Caxias do Sul 04/05/2024

Migrações internas

Movimento marcou a história das colônias italianas no início do século XX
Produzido por José Clemente Pozenato, 19/10/2023 às 14:27:33
José Clemente Pozenato é escritor e autor do aclamado “O Quatrilho”
Foto: Marcos Fernando Kirst

Em meu romance O Quatrilho, coloquei, como nó dramático para os dois jovens casais da trama narrativa, a necessidade de procurarem novas terras, ou de encontrarem outro ramo de atividade que não a de agricultores.

Não foi uma situação inventada: no início do século XX, com o aumento de habitantes do meio rural, consequência das famílias com dezena ou mais de filhos, as migrações internas marcaram a história das colônias italianas. Municípios vizinhos criaram programas para atrair as famílias desses migrantes, e proprietários de latifúndios também aproveitaram a ocasião para bons negócios.
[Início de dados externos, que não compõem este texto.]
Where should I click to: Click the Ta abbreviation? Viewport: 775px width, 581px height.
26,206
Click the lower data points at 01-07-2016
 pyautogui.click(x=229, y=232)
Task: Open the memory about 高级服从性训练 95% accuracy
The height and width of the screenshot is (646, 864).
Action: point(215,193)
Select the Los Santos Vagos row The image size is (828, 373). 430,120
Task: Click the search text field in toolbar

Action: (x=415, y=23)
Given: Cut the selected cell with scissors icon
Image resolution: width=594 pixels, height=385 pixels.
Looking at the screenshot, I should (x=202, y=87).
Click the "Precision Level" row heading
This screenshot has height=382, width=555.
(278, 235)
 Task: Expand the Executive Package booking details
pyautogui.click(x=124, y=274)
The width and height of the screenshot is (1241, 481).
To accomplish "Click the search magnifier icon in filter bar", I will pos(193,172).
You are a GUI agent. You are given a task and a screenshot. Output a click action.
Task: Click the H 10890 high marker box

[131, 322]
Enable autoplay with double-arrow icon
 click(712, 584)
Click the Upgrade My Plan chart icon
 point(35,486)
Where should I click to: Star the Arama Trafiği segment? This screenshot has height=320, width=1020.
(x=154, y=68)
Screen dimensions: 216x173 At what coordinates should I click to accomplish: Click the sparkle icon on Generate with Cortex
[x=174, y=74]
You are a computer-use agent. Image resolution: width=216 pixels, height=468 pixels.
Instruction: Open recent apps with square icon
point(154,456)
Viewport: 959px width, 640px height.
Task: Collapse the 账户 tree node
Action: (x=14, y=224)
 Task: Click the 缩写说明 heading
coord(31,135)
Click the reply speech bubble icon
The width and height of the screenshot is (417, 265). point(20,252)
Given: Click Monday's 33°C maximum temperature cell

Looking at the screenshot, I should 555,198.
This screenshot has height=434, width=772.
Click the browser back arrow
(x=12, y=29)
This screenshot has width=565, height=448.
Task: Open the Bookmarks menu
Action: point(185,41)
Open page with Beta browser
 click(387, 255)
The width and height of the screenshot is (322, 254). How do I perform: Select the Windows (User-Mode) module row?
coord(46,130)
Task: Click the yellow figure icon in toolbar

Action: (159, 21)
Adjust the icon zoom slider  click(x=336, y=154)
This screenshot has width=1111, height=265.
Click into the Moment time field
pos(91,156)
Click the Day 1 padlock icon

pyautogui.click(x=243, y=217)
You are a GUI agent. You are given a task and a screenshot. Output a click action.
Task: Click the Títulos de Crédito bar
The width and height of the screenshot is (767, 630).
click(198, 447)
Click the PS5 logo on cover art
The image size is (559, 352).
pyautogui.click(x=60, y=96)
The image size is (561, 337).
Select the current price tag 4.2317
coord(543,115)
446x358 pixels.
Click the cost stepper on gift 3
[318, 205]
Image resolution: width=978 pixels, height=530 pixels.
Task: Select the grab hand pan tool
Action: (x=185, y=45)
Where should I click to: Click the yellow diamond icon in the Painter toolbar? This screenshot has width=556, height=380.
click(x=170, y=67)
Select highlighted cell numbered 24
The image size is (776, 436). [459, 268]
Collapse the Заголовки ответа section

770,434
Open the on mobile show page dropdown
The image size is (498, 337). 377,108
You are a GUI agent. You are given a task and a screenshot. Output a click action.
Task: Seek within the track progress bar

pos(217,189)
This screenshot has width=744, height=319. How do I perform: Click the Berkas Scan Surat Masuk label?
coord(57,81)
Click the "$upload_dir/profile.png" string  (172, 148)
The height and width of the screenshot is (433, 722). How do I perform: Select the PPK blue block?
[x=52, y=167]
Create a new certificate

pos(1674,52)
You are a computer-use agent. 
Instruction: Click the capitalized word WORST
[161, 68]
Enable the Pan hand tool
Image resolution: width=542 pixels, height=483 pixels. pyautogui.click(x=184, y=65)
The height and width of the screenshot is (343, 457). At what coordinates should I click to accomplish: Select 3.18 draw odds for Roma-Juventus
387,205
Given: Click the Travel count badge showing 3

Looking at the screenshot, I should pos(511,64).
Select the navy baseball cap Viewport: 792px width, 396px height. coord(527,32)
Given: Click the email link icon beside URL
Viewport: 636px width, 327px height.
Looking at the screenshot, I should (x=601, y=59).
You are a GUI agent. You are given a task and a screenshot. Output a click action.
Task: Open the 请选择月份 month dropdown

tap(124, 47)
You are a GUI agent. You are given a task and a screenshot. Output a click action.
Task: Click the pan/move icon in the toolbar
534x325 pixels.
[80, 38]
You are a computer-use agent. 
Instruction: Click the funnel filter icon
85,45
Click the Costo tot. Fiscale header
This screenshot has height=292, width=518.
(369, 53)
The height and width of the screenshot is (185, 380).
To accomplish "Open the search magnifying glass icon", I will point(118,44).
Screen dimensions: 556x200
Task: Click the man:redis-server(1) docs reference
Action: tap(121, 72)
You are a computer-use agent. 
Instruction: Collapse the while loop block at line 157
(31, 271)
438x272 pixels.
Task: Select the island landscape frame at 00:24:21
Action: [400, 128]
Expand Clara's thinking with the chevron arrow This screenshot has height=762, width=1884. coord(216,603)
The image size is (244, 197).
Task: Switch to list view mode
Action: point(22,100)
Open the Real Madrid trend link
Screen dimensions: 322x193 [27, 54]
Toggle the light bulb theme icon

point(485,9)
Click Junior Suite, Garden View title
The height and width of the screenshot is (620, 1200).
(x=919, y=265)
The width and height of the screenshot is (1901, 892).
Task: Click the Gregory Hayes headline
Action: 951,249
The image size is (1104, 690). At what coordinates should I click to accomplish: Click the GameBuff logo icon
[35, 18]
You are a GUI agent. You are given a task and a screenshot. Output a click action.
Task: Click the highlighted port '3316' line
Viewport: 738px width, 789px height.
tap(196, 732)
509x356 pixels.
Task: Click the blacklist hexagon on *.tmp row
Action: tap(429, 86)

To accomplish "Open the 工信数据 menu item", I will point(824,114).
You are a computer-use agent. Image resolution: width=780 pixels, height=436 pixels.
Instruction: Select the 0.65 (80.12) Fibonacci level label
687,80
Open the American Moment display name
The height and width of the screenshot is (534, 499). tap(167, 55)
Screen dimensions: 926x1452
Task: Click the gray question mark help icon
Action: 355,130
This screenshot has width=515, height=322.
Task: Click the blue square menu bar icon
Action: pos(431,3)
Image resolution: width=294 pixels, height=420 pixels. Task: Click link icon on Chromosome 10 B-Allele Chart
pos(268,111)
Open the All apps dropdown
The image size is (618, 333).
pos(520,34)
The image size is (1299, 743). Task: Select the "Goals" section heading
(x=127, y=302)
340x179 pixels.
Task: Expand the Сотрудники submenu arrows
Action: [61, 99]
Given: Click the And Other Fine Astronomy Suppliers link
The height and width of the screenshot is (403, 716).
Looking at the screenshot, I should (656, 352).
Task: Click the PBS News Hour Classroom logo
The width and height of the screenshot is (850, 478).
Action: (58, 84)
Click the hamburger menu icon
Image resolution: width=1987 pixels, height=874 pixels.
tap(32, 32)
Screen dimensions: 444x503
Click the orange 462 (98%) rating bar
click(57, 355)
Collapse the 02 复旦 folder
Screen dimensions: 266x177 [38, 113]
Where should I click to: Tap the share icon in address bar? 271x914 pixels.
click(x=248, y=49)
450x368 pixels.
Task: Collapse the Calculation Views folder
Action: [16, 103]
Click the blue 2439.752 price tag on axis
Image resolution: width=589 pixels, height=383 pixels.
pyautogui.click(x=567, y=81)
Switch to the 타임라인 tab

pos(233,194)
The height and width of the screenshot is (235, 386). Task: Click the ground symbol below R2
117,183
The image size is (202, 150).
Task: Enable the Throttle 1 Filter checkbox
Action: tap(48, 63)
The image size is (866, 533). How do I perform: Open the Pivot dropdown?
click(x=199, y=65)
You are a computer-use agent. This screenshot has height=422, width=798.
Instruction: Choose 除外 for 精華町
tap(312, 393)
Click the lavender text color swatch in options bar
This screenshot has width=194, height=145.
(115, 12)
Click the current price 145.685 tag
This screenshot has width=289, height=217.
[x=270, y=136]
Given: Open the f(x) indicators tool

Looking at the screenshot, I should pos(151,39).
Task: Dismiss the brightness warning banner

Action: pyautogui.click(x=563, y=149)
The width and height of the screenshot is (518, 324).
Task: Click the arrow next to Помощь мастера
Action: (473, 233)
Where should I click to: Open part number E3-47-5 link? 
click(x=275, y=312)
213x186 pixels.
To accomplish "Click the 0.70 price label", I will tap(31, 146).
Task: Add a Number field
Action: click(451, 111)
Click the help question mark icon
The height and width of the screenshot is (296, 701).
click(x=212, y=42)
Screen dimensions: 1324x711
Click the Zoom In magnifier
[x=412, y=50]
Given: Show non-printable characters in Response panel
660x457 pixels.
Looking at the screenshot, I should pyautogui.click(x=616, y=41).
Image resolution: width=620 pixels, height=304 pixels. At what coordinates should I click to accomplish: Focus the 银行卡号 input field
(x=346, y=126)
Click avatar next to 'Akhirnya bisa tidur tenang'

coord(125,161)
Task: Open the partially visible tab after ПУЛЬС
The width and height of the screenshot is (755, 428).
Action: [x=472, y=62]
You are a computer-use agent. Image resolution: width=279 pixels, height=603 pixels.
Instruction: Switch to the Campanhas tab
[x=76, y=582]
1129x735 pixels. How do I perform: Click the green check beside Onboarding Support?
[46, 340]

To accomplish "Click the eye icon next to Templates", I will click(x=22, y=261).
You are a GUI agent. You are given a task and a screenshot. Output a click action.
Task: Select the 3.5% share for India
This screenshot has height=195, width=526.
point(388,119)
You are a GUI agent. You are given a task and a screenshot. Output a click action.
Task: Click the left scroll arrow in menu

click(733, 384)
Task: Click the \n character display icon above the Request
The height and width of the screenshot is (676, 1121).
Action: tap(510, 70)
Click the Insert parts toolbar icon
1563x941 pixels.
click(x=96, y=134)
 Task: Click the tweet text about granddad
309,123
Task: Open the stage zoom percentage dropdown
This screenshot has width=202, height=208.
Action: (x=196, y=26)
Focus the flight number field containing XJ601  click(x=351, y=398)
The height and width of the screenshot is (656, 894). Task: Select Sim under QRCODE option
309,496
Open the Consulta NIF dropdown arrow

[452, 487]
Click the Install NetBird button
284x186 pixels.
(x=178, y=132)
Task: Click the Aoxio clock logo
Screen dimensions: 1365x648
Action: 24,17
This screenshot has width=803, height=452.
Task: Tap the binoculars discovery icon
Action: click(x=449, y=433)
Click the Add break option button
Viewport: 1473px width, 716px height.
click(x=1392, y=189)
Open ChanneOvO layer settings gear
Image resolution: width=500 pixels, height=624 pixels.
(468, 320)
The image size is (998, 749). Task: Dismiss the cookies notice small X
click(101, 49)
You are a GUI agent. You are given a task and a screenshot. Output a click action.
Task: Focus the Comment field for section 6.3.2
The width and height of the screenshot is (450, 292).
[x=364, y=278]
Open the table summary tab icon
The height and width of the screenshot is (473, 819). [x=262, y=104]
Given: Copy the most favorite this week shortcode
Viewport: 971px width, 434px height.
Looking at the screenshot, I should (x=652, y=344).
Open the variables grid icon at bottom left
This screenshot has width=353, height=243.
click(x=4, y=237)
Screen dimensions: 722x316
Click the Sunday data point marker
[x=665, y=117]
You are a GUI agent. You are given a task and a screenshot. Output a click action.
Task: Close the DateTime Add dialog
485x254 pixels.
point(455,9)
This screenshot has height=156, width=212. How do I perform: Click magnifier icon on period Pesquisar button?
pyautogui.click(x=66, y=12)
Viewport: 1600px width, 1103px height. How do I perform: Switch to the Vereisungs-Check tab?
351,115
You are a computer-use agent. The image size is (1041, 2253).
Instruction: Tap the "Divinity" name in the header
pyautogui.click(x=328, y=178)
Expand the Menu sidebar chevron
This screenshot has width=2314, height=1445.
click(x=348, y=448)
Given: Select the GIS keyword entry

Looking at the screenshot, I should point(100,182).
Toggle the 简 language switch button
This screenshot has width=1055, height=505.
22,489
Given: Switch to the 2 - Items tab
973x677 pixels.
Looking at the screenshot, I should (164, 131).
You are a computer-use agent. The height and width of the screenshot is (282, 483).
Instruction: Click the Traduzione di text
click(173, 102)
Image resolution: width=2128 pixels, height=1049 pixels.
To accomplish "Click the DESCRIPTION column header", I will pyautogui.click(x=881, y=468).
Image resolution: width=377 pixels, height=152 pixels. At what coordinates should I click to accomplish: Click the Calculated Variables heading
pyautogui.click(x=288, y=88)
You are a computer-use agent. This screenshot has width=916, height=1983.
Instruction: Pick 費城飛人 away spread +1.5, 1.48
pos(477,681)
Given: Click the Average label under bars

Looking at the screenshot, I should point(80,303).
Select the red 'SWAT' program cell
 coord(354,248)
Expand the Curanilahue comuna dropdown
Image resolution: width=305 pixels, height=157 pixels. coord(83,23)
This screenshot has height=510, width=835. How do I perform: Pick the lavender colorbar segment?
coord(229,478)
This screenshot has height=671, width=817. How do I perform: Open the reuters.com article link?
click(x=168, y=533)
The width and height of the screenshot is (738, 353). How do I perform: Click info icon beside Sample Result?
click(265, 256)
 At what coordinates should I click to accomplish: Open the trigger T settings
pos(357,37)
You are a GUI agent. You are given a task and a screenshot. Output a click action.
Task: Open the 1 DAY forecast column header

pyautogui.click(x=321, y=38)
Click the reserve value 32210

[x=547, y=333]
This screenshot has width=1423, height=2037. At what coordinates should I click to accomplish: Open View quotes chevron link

Em suas memórias, meu pai registrou a experiência de sair de Nova Vicenza, hoje Farroupilha, onde nasceu, para as colônias de “serra abaixo”, em Conceição do Arroio, hoje a região do município de Osório. O pai dele, meu avô, ficara sem terras para trabalhar, e tropeava açúcar mascavo, rapadura e banana para um armazém, produtos que ele buscava na Barra do Ouro, perto de Osório, onde um cunhado dele residia. Casado, com os primeiros filhos chegando, decidiu que iria também buscar terras por aqueles lados.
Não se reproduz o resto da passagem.